::: Verilen Metin :::

Tarih konuşuyor…
RUSYA’NIN TÜRKİYE PLANLARI
“ Savaş Sanatı’nın en pratik kavramı, düşman ülkesini tümüyle, zarara uğratmadan ele geçirme fikridir. Yakıp yıkmanın kimseye faydası olmaz. Bu nedenle, savaşların tümünde savaşarak zapt etmek en üstün başarı demek değildir. Üstün başarı düşmanın direncini savaşmadan kırmaktır.”
Sun Tzu
İkinci Dünya Harbi’ne girerken Sevr’de yer alan Ermenistan-Kürdistan’la Anadolu’nun Asya ile arasındaki coğrafik bağın kesilmesi siyaseti değişmiştir. Birinci Dünya Harb’inde olduğu gibi toprakları yeni bir paylaşıma konu olamayacaktır çünkü Türkiye tarafsızlığını ilan edecek ve savaşa girmeyecektir.
Bu durumda haçlı seferlerinin emeli olan Anadolu’yu ele geçirmek ve Türk varlığına son vermek projesi nasıl işletilecektir?
Her halde cevap bulunması gereken asıl soru da budur…
Şimdi biraz geriye gidelim…
Sovyet Rusya’nın kurtuluş savaşında Mustafa Kemal’i desteklemesi, Türk Milleti’nin varlığı koruması için atılmış bir adım değildi.
Eğer ki Ruslar, 1917 Bolşevik İhtilali nedeniyle bu büyük savaştan çekilmiş olmasaydı, bugün İstanbul’da Rus Bayrağı dalgalanacaktı, şeklinde bir benzetme yapmak abartılı olmaz.
Elimizde kanıtları var…
Bakınız Birinci Dünya Harbi yapılmış olan gizli anlaşmalara; ilki Rus-İngiliz anlaşmasıdır.
Tarihe Londra Antlaşması (Mart-Nisan 1915) olarak geçen bu gizli paylaşım planında, Boğazlar ve çevresi Rusların payına bırakılmıştır…
Tüm bu gizli pazarlıklar, İngiltere ve Fransa’nın doğrudan Çanakkale’ye saldırması üzerine ortaya çıktı. Eğer ki Çanakkale geçilmiş olsaydı zaten bu gizli anlaşmaların hiçbiri yapılmayacaktı, yapılamayacaktı çünkü İstanbul’u yani Osmanlı’nın kalbini –saltanat ve hilafet merkezi- ele geçiren İngiltere ve Fransa hakim güç olarak Osmanlı topraklarını kendi stratejileri doğrultusunda dağıtmış olacaktı.

::: Veri Kümesi :::

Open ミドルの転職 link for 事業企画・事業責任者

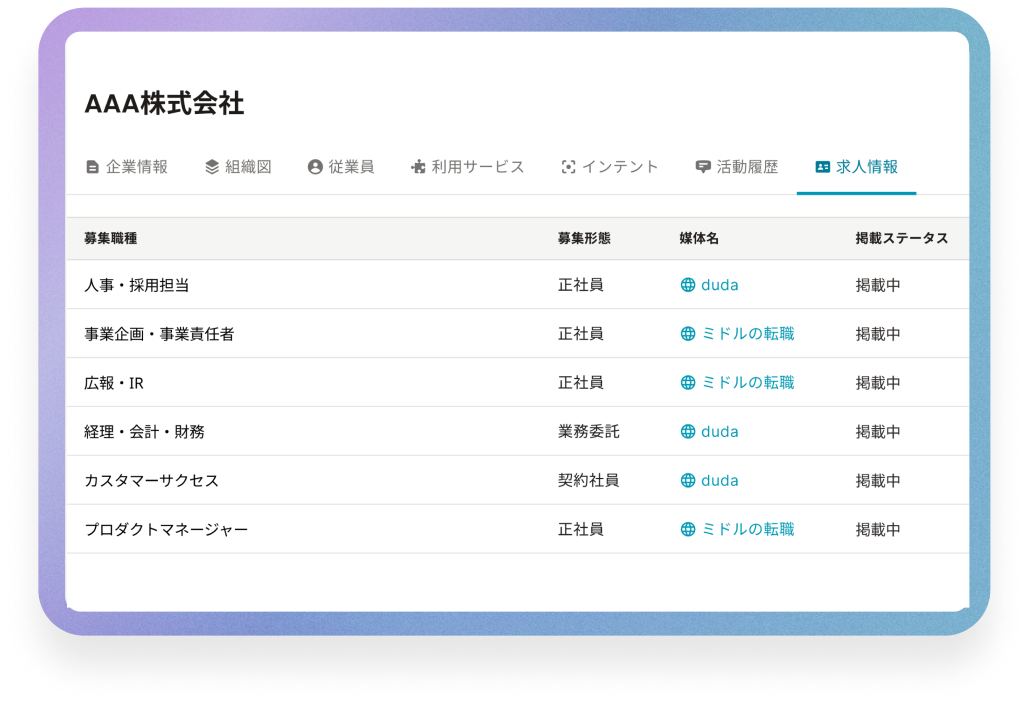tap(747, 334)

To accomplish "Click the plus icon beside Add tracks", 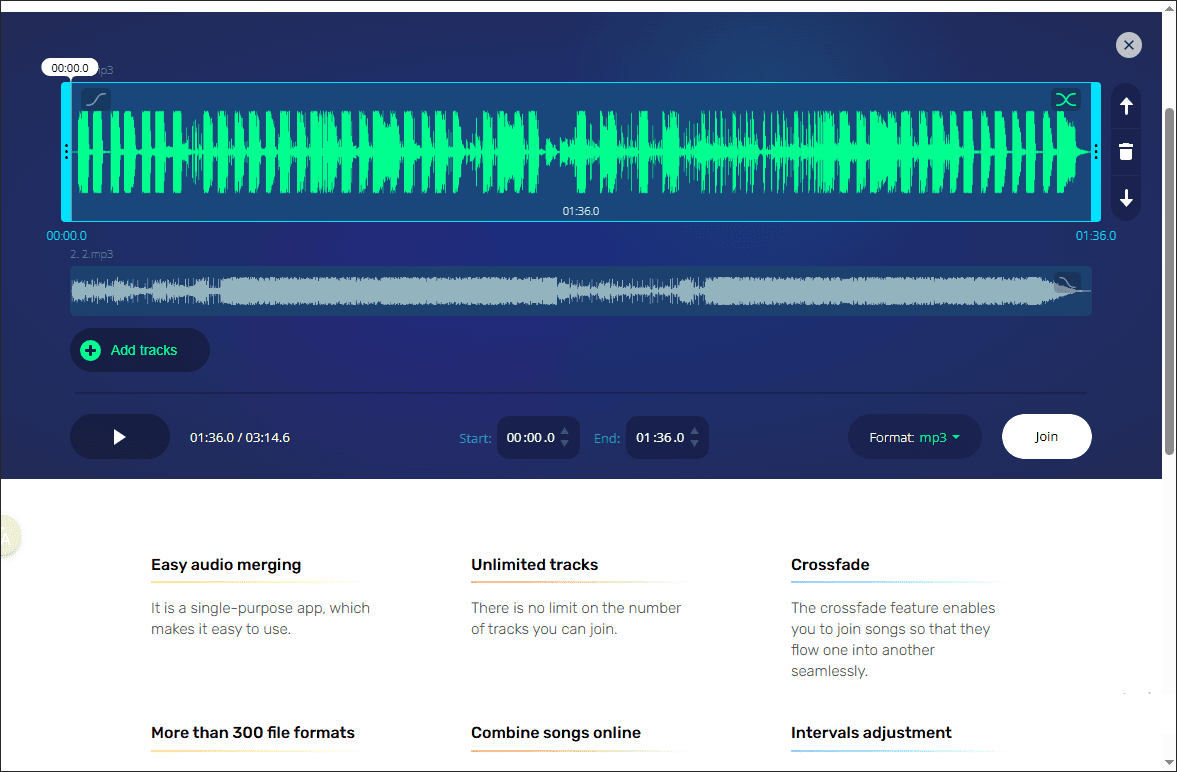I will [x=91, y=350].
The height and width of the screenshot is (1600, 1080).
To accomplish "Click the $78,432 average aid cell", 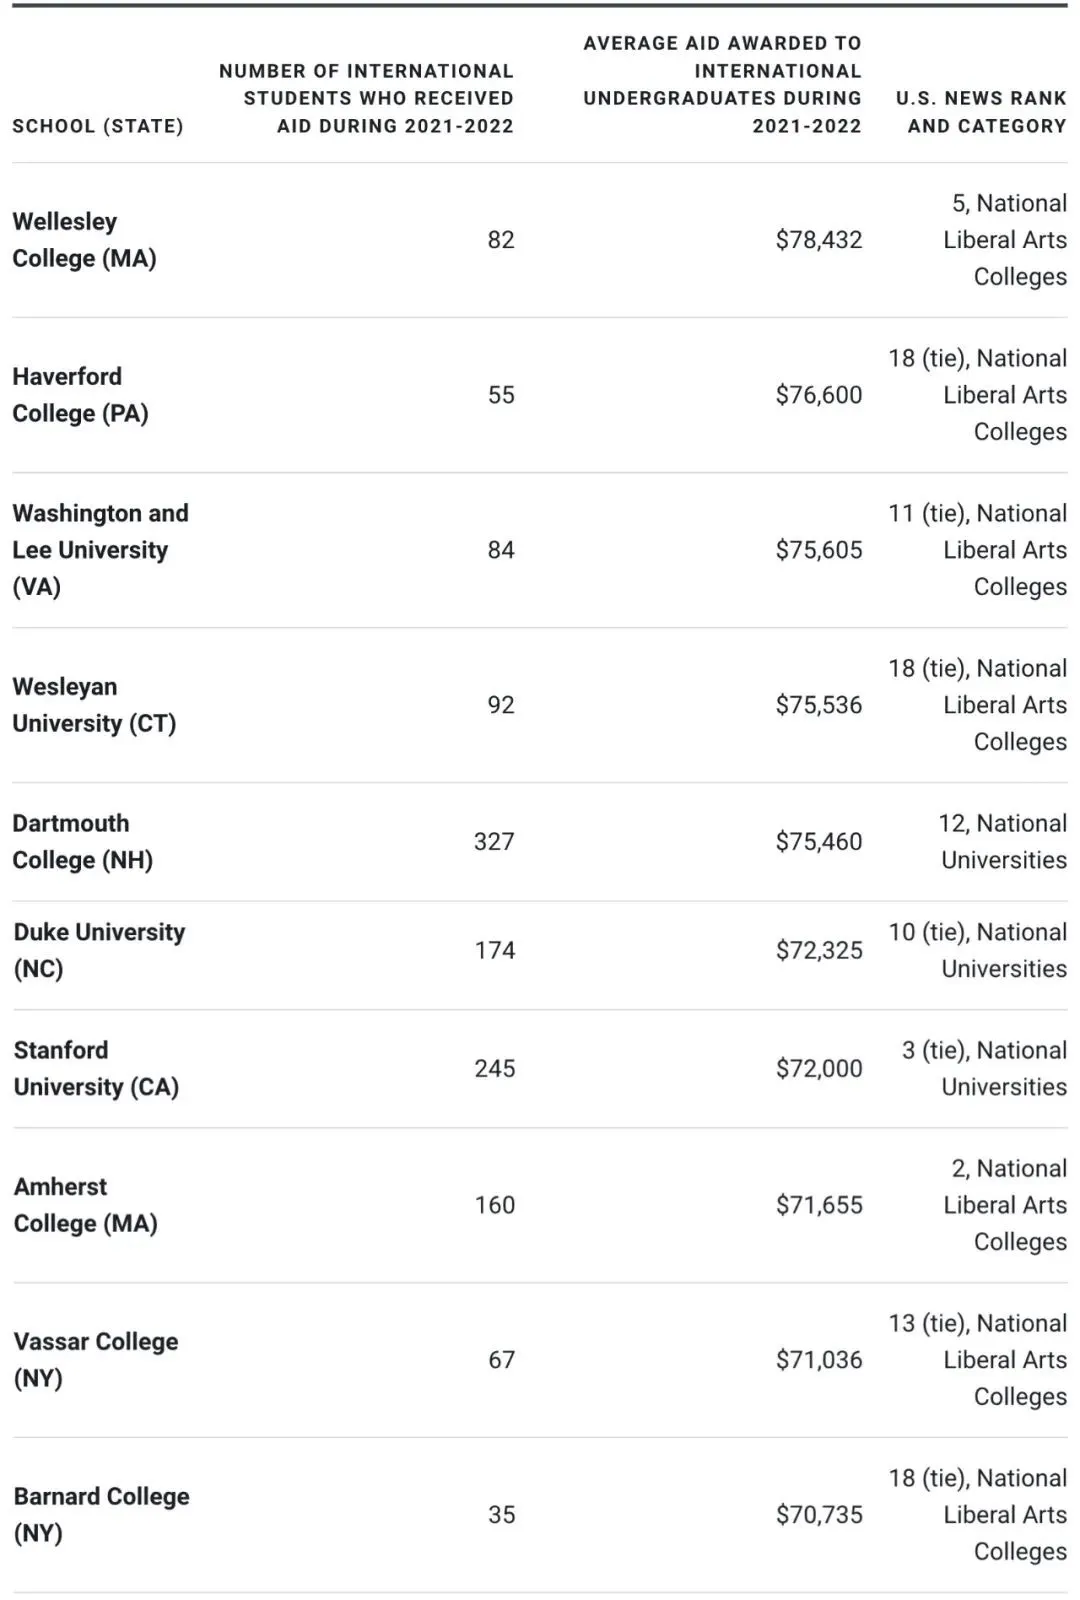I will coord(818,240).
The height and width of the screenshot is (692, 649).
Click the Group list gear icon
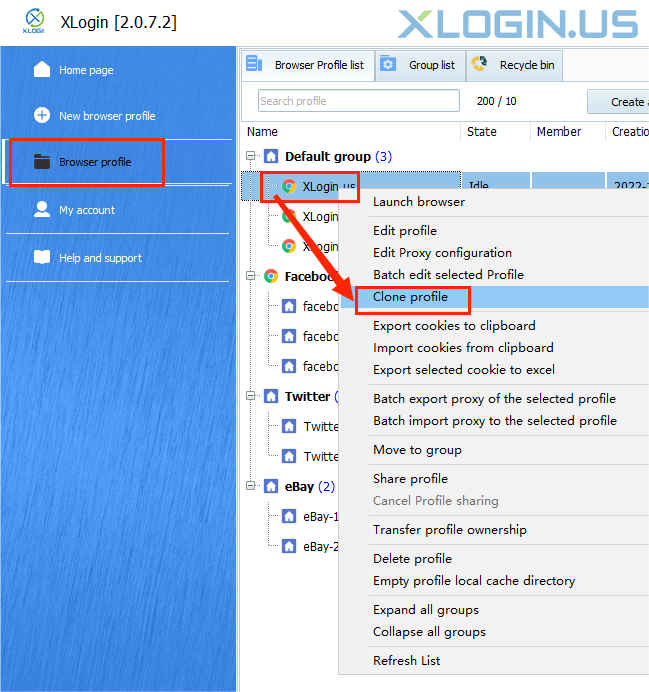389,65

:::

▶ Sorular ve Görevler:
A - Rusya’nın Türkiye planlarını anlatan metne göre aşağıdaki ifadelerin her biri doğru mu? Her biri için evet ya da hayır deyin ve kararı belirleyen sözleri metinden birebir alıntılayın.
(i) Londra Antlaşması’nda Boğazlar ve çevresi Ruslara bırakılmıştır.
(ii) İkinci Dünya Harbi’nde Türkiye savaşa girecektir.
(iii) Sovyet Rusya, Türk Milleti’nin varlığını korumak amacıyla Mustafa Kemal’i desteklemiştir.
B - Rusya’nın Türkiye planlarını anlatan metinde "Elimizde kanıtları var…" sözlerinin geçtiği yerden başlayın ve "doğrultusunda dağıtmış olacaktı." sözlerinden sonra durarak o bölümü aynen yazıya geçirin.
C - Rusya’nın Türkiye planlarını anlatan metni kaldığı yerden sürdürün.

▶ Görevlere Göre Sonuçlar:
A -
(i) Evet: "Boğazlar ve çevresi Rusların payına bırakılmıştır…"
(ii) Hayır: "Türkiye tarafsızlığını ilan edecek ve savaşa girmeyecektir."
(iii) Hayır: "Türk Milleti’nin varlığı koruması için atılmış bir adım değildi."

B -
Elimizde kanıtları var…
Bakınız Birinci Dünya Harbi yapılmış olan gizli anlaşmalara; ilki Rus-İngiliz anlaşmasıdır.
Tarihe Londra Antlaşması (Mart-Nisan 1915) olarak geçen bu gizli paylaşım planında, Boğazlar ve çevresi Rusların payına bırakılmıştır…
Tüm bu gizli pazarlıklar, İngiltere ve Fransa’nın doğrudan Çanakkale’ye saldırması üzerine ortaya çıktı. Eğer ki Çanakkale geçilmiş olsaydı zaten bu gizli anlaşmaların hiçbiri yapılmayacaktı, yapılamayacaktı çünkü İstanbul’u yani Osmanlı’nın kalbini –saltanat ve hilafet merkezi- ele geçiren İngiltere ve Fransa hakim güç olarak Osmanlı topraklarını kendi stratejileri doğrultusunda dağıtmış olacaktı.

C -
Ruslar, İngiltere ve Fransa’nın İstanbul ve Boğazları ele geçirme planlarının Çanakkale savaşıyla ortaya çıkması üzerine harekete geçmişti; İstanbul’un İngilizlerin eline geçmesi halinde Rusların Akdeniz’e inme planlarını sekteye uğrayabilecekti.
Öte yanda Almanya da Ruslarla temasa geçmiş ve Boğazları Ruslara teklif etmişti. Amacı, Rus cephesini kapatarak Batı cephesine ağırlık vermekti.
Yani mesele Çanakkale savaşıydı…
Rusya, Şubat 1915’den itibaren girişimlere başladı. Boğazlar üzerindeki istekleri İngiltere ve Fransa tarafından kabul edildi. Buna karşılık, İngiltere ve Fransa’nın Osmanlı Devleti toprakları üzerindeki taleplerini de Rusya kabul etmişti.
Böylece, İngiltere ve Fransa yapmış oldukları İstanbul Antlaşması’yla Boğazlar ve çevresini Rusya’ya bırakmışlardı (Mart-Nisan 1915).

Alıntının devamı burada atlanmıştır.